The HCAHPS survey is a measure of patient experience in the hospital.
“Patient experience is often seen as different from patient satisfaction,” explains Binder. “Many of the HCAHPS domains target the exchange of information between the patients and their care team, a vital aspect of safe healthcare delivery. Without effective communication, providing safe care becomes extremely difficult.”
These measures are collected using a standard patient survey that is administered to inpatients between 48 hours and six weeks after they have been discharged from the hospital, providing the public with a more complete picture of the care being provided at hospitals. Those measures are as follows:
• Communication about medicines. This reflects patients’ feedback on how often hospital staff explained the purpose of any new medicine and what side effect that medicine might have.
“Effective communication about medicine prevents misunderstanding that could lead to serious problems for patients. Hospitals with better communication about medicine have been shown to have lower rates of mortality, sepsis and pulmonary embolism or deep venous thrombosis,” Binder says.
• Communication about discharge. This measure summarizes how well the hospital staff communicated with patients about the help they would need at home after leaving the hospital. In addition, it explores how often patients reported that they were given written information about symptoms or health problems to watch for during their recovery.
“Educating patients on steps they need to take during their recovery at home reduces the chance that a patient will need to be readmitted to the hospital and hospitals that provide better patient experience of care have higher adherence rates to clinical guidelines, lower risk-adjusted mortality rates and lower readmission rates,” Binder says. “What’s more, hospitals with better discharge communication ratings have been shown to also have shorter lengths of stay and lower rates of mortality, sepsis and pulmonary embolism or deep venous thrombosis.”
• Nurse communication.

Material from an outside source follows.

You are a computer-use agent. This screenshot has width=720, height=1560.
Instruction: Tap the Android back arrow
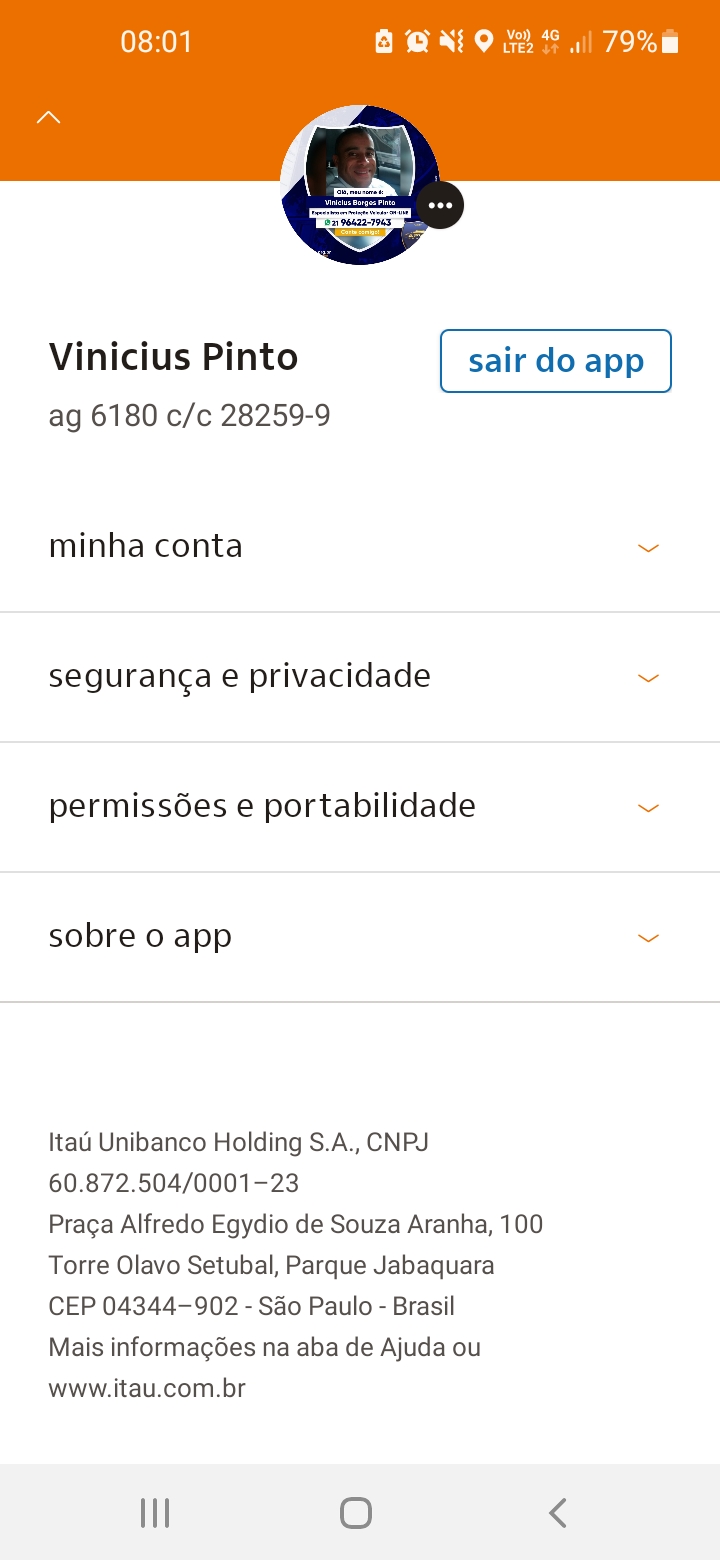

This measure explores how well patients feel their nurses explained things clearly, listened carefully to the patient and treated the patient with courtesy and respect.

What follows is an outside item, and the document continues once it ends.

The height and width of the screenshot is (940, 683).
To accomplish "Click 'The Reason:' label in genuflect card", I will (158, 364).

“Effective communication between nurses and patients can prevent errors like medication mix-ups or misdiagnoses,” Binder says. “Additionally, hospitals with better nurse communication ratings have been shown to have lower rates for respiratory failure and pulmonary embolism.”
• Responsiveness of hospital staff. This looks at patients’ feedback on how long it takes for a staff member to respond when a patient requests help.

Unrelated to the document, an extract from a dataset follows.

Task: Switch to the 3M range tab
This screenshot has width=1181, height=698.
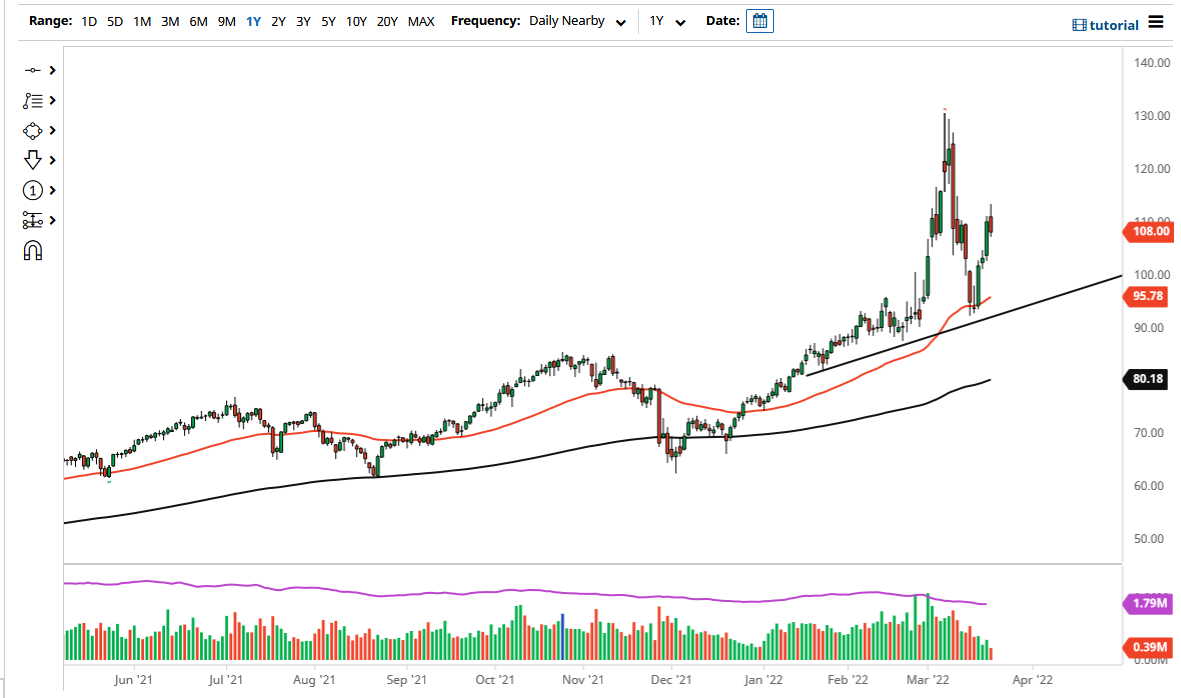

“If a patient is in pain, experiencing new symptoms or cannot reach the bathroom themselves, it’s essential that hospital staff respond quickly to address the situation,” Binder says. “This is critical to ensuring safe care for patients in the hospital. For example, hospitals with better staff responsiveness ratings have been shown to have lower rates of respiratory failure, surgical complications, and pulmonary embolism or deep venous thrombosis.
• Doctor communication. This measure summarizes how well patients feel their doctors explained things clearly, listened carefully to the patient, and treated the patient with courtesy and respect. Effective communication between doctors and patients can be reassuring to the patients and can help prevent errors such as medication mix-ups or misdiagnoses.
“Hospitals with better doctor communication ratings have been shown to also have lower rates of hospital acquired conditions and patient safety indicators,” Binder says.